▸ INFORMATION PROVIDED
────────

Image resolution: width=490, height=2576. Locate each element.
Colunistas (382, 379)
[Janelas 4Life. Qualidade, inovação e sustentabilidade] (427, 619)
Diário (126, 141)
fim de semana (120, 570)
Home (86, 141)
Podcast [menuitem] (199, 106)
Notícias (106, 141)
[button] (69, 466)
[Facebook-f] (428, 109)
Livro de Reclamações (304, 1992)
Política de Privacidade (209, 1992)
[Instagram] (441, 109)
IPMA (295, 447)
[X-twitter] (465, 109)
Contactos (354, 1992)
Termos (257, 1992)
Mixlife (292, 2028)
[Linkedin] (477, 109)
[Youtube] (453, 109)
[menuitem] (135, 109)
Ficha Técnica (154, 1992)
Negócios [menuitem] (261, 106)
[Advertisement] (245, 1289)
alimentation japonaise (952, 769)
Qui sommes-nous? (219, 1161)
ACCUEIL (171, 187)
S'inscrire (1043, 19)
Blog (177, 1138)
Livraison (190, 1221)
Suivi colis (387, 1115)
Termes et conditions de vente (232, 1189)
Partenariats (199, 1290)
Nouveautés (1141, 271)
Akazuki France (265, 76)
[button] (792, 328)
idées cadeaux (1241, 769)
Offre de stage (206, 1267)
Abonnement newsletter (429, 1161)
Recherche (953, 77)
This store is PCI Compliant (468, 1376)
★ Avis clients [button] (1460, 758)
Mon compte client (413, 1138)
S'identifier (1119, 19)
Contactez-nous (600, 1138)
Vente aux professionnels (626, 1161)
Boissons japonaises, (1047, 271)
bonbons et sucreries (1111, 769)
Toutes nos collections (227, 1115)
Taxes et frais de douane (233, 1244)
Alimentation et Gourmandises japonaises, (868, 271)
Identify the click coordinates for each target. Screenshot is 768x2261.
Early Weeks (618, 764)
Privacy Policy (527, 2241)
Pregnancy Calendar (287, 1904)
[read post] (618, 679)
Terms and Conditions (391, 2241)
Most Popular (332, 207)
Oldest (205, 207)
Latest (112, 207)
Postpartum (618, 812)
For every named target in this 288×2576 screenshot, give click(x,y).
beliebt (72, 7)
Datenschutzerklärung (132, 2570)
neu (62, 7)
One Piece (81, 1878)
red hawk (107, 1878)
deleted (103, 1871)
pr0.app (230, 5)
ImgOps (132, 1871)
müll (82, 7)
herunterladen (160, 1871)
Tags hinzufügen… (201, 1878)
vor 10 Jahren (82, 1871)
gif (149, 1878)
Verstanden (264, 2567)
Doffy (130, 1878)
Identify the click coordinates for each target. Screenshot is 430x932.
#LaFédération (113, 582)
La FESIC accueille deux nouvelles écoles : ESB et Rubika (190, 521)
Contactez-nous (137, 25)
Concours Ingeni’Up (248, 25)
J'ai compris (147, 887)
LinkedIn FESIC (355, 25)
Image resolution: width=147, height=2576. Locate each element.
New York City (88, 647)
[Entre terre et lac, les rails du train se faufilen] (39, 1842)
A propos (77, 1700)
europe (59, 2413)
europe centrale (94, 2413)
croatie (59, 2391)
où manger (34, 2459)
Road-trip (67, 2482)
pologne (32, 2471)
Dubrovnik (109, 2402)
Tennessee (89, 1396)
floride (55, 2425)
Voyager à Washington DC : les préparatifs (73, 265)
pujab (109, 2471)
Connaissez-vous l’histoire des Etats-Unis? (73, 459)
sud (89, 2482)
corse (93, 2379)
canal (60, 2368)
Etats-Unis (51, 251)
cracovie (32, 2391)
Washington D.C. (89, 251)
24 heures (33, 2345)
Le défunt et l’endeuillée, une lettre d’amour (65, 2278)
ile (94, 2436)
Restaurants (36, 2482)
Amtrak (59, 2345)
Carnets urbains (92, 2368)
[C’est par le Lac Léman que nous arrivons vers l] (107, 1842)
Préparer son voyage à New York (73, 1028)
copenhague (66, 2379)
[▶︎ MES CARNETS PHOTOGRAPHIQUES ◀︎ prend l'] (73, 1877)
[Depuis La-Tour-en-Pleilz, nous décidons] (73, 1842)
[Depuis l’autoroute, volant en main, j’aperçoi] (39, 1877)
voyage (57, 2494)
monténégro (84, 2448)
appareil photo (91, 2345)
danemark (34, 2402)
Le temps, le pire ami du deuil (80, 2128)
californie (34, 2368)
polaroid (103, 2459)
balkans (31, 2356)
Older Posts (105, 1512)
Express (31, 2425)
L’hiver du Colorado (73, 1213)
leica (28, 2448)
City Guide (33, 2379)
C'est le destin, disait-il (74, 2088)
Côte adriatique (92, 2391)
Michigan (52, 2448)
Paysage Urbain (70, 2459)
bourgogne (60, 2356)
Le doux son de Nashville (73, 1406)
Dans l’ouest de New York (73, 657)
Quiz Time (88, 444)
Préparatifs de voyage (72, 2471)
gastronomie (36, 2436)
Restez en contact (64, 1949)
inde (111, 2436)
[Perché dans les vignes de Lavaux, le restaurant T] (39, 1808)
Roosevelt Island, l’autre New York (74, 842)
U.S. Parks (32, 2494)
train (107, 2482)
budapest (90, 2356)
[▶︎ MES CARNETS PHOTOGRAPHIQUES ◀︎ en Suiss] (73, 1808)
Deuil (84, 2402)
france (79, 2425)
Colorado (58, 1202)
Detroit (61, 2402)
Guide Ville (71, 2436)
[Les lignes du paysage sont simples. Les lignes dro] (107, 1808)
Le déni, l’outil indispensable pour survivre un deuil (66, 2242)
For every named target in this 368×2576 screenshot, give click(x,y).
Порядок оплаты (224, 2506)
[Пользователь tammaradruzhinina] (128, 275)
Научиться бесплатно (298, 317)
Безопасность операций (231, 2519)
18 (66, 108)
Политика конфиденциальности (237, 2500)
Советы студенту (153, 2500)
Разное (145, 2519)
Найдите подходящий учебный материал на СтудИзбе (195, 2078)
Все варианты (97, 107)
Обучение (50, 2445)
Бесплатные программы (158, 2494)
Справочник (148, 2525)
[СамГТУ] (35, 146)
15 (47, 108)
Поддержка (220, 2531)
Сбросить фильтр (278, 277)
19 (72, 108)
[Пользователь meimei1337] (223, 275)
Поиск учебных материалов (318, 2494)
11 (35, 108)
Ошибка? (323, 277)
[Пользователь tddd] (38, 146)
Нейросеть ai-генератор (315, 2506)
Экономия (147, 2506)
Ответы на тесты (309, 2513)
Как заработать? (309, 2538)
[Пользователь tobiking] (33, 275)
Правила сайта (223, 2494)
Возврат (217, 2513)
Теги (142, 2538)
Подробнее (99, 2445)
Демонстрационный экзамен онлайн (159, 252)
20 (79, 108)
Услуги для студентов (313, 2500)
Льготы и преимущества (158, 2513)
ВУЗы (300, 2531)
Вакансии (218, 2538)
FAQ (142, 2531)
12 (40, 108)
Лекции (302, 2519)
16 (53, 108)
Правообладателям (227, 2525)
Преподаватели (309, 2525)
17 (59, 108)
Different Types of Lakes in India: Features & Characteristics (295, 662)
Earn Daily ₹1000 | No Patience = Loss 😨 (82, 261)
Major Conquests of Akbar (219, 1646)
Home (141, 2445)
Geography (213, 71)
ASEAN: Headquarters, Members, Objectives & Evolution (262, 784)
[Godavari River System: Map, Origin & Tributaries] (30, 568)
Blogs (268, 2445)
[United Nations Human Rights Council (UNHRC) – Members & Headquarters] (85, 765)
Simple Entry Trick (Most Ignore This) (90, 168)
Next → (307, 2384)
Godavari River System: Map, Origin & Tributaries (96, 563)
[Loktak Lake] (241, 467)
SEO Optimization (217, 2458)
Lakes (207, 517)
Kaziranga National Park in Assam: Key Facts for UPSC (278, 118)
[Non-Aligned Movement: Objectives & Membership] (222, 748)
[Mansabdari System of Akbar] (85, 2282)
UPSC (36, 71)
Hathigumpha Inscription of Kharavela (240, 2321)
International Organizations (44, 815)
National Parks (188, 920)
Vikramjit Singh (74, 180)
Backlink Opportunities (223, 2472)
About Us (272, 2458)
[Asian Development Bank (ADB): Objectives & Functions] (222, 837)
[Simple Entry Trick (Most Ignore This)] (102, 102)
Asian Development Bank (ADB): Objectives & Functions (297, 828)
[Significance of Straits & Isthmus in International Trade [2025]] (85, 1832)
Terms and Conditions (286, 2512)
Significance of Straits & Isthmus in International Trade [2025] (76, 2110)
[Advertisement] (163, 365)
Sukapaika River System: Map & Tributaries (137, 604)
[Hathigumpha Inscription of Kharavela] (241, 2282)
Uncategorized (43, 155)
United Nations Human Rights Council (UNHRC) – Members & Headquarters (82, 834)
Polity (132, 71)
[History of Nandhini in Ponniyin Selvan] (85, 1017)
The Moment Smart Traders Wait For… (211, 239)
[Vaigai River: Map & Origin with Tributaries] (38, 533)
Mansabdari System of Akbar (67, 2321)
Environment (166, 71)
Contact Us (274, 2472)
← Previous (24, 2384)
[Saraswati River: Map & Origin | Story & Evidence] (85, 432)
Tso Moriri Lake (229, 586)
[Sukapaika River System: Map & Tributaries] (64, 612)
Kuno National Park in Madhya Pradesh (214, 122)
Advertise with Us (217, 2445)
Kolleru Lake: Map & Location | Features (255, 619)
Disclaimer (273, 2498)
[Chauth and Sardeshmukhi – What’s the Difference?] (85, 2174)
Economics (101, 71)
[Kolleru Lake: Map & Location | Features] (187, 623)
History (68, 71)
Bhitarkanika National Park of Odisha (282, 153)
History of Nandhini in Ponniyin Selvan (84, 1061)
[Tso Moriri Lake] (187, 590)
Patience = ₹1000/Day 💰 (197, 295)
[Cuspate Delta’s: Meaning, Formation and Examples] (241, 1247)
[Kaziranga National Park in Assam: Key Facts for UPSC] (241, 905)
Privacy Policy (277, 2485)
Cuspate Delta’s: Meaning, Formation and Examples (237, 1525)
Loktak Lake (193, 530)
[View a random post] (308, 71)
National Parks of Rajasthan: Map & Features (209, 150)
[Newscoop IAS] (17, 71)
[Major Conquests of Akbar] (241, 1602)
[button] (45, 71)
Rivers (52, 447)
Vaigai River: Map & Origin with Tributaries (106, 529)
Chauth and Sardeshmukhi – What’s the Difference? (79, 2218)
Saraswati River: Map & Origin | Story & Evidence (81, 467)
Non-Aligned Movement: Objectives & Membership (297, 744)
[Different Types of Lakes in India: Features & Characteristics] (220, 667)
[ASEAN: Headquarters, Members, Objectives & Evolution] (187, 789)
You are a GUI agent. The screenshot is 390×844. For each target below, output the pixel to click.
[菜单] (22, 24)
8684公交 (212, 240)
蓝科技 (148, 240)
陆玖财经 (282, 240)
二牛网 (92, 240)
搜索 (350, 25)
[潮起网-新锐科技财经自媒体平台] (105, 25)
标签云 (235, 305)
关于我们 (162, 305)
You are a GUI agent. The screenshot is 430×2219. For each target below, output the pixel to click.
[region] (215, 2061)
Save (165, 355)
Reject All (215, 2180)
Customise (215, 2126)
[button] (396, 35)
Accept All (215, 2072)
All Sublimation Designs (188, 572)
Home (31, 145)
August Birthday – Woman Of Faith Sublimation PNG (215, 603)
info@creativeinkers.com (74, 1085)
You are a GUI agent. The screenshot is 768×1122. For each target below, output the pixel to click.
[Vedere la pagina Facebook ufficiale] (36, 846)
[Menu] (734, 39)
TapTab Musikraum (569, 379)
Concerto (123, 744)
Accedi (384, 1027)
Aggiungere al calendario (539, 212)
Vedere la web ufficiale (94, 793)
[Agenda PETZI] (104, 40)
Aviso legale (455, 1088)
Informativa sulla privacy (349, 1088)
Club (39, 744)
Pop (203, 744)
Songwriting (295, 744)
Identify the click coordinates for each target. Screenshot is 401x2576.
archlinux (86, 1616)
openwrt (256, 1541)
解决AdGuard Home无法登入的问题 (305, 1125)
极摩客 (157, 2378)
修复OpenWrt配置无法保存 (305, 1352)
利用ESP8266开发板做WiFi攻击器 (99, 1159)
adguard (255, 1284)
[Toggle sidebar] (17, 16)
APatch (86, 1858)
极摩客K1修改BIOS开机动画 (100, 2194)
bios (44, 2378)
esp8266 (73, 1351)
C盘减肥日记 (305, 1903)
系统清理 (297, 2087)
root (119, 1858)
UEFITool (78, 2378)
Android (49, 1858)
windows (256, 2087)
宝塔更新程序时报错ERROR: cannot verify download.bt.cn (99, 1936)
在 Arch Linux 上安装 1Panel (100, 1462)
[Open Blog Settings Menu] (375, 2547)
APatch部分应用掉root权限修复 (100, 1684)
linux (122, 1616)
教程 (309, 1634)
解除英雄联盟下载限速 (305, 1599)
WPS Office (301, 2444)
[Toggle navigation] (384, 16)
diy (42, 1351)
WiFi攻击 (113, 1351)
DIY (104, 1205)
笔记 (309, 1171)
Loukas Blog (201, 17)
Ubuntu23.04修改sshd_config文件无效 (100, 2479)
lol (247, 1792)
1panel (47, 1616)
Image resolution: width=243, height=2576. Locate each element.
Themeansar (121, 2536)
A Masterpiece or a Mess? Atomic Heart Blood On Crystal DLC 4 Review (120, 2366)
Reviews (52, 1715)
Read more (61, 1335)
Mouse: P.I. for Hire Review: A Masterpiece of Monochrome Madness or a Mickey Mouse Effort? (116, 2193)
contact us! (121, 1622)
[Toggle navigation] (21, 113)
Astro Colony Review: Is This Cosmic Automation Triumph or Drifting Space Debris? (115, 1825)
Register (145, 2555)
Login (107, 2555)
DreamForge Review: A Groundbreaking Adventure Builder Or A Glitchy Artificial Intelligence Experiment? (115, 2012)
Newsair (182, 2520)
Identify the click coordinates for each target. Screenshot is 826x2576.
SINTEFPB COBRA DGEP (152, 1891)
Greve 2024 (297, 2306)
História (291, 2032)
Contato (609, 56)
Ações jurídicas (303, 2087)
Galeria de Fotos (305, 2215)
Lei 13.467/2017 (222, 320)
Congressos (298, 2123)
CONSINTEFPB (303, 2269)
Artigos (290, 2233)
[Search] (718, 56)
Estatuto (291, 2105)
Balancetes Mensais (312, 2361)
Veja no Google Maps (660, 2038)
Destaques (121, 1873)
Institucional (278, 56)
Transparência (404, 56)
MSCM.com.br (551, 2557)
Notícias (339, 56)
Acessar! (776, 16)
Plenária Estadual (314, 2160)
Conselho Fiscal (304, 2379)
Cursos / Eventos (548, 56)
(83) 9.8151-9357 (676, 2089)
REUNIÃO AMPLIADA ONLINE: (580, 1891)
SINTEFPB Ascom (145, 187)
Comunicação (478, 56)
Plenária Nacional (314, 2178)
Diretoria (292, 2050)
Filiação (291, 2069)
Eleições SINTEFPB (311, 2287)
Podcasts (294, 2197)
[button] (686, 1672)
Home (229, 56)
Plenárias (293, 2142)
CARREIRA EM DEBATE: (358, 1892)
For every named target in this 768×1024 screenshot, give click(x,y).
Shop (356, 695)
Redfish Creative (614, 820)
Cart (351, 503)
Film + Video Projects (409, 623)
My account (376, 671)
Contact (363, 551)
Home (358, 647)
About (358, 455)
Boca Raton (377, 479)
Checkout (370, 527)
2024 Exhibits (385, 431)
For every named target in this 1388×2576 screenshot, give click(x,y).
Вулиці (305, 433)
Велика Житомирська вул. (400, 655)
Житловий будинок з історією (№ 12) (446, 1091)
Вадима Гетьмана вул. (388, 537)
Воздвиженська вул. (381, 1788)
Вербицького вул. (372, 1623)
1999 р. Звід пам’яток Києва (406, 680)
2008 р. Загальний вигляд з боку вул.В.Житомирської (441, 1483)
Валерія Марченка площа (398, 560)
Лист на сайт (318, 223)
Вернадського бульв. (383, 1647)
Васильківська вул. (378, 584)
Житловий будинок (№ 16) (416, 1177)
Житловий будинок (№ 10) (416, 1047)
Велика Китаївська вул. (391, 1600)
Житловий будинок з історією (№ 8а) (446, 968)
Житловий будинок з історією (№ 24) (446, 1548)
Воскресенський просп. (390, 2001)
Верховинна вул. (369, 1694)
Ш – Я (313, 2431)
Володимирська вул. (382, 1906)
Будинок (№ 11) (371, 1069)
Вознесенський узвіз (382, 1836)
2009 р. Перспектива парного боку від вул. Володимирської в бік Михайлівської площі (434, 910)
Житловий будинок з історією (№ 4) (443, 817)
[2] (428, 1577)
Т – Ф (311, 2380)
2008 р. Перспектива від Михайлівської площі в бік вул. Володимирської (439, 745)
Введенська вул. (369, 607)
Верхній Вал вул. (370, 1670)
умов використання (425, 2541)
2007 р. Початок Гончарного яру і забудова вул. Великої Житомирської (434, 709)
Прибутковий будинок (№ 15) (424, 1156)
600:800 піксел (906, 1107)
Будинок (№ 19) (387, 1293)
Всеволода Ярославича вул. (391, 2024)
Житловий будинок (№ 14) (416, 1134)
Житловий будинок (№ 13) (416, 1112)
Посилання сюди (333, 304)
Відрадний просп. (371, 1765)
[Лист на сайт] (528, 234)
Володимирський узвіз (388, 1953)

────────

▸ GOAL OF THE EXERCISE
Your reply must consist of one number, the count of lines in the entries that hold "Sardeshmukhi".

▸ EXERCISE RESPONSE
2